Source data:
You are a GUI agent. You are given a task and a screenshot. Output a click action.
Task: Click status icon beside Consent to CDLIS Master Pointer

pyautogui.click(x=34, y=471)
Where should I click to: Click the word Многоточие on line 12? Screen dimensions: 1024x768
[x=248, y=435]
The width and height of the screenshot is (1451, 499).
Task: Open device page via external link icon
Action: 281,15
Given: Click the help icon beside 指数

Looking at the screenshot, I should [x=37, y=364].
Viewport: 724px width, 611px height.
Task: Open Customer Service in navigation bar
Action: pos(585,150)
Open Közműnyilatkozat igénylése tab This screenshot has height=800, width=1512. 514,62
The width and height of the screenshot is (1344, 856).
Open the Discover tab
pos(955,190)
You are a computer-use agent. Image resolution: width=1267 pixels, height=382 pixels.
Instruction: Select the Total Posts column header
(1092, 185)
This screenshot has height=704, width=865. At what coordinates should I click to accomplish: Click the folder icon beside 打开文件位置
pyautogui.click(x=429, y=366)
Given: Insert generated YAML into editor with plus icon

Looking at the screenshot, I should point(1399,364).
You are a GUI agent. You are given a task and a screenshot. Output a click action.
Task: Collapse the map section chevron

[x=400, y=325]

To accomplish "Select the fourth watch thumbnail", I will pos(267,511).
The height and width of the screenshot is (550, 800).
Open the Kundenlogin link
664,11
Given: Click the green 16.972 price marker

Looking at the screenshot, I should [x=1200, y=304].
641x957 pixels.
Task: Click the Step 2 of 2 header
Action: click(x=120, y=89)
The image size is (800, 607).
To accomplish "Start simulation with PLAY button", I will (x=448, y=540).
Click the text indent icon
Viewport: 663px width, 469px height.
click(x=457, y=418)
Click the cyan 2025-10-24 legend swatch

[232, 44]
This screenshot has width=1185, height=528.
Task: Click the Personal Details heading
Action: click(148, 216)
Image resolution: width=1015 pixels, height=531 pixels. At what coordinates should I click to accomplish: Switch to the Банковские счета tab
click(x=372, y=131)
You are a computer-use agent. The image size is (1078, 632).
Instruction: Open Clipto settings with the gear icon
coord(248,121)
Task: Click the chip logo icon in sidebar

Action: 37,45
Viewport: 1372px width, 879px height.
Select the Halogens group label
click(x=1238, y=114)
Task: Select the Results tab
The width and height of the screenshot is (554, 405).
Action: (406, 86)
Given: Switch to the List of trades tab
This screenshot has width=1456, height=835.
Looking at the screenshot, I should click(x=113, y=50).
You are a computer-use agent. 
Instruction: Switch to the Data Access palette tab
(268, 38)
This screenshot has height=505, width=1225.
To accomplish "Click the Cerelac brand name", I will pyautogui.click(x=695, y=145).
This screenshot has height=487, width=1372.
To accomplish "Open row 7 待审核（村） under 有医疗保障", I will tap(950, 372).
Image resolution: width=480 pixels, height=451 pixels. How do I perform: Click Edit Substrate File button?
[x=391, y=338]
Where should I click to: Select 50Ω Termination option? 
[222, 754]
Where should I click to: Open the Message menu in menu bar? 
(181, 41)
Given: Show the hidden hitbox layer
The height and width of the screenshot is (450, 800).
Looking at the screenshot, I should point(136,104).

How to complete this task: Retype all of the data word for word.

Exercise solution:
You are a GUI agent. You are given a task and a screenshot. Output a click action.
Task: Click status icon beside Consent to CDLIS Master Pointer

pyautogui.click(x=34, y=471)
Where should I click to: Click the word Многоточие on line 12? Screen dimensions: 1024x768
[x=248, y=435]
The width and height of the screenshot is (1451, 499).
Task: Open device page via external link icon
Action: 281,15
Given: Click the help icon beside 指数

Looking at the screenshot, I should [x=37, y=364].
Viewport: 724px width, 611px height.
Task: Open Customer Service in navigation bar
Action: pos(585,150)
Open Közműnyilatkozat igénylése tab This screenshot has height=800, width=1512. 514,62
The width and height of the screenshot is (1344, 856).
Open the Discover tab
pos(955,190)
You are a computer-use agent. Image resolution: width=1267 pixels, height=382 pixels.
Instruction: Select the Total Posts column header
(1092, 185)
This screenshot has height=704, width=865. At what coordinates should I click to accomplish: Click the folder icon beside 打开文件位置
pyautogui.click(x=429, y=366)
Given: Insert generated YAML into editor with plus icon

Looking at the screenshot, I should point(1399,364).
You are a GUI agent. You are given a task and a screenshot. Output a click action.
Task: Collapse the map section chevron

[x=400, y=325]

To accomplish "Select the fourth watch thumbnail", I will pos(267,511).
The height and width of the screenshot is (550, 800).
Open the Kundenlogin link
664,11
Given: Click the green 16.972 price marker

Looking at the screenshot, I should [x=1200, y=304].
641x957 pixels.
Task: Click the Step 2 of 2 header
Action: click(x=120, y=89)
The image size is (800, 607).
To accomplish "Start simulation with PLAY button", I will (x=448, y=540).
Click the text indent icon
Viewport: 663px width, 469px height.
click(x=457, y=418)
Click the cyan 2025-10-24 legend swatch

[232, 44]
This screenshot has width=1185, height=528.
Task: Click the Personal Details heading
Action: click(148, 216)
Image resolution: width=1015 pixels, height=531 pixels. At what coordinates should I click to accomplish: Switch to the Банковские счета tab
click(x=372, y=131)
You are a computer-use agent. The image size is (1078, 632).
Instruction: Open Clipto settings with the gear icon
coord(248,121)
Task: Click the chip logo icon in sidebar

Action: 37,45
Viewport: 1372px width, 879px height.
Select the Halogens group label
click(x=1238, y=114)
Task: Select the Results tab
The width and height of the screenshot is (554, 405).
Action: (406, 86)
Given: Switch to the List of trades tab
This screenshot has width=1456, height=835.
Looking at the screenshot, I should click(x=113, y=50).
You are a computer-use agent. 
Instruction: Switch to the Data Access palette tab
(268, 38)
This screenshot has height=505, width=1225.
To accomplish "Click the Cerelac brand name", I will pyautogui.click(x=695, y=145).
This screenshot has height=487, width=1372.
To accomplish "Open row 7 待审核（村） under 有医疗保障", I will tap(950, 372).
Image resolution: width=480 pixels, height=451 pixels. How do I perform: Click Edit Substrate File button?
[x=391, y=338]
Where should I click to: Select 50Ω Termination option? 
[222, 754]
Where should I click to: Open the Message menu in menu bar? 
(181, 41)
Given: Show the hidden hitbox layer
The height and width of the screenshot is (450, 800).
Looking at the screenshot, I should point(136,104).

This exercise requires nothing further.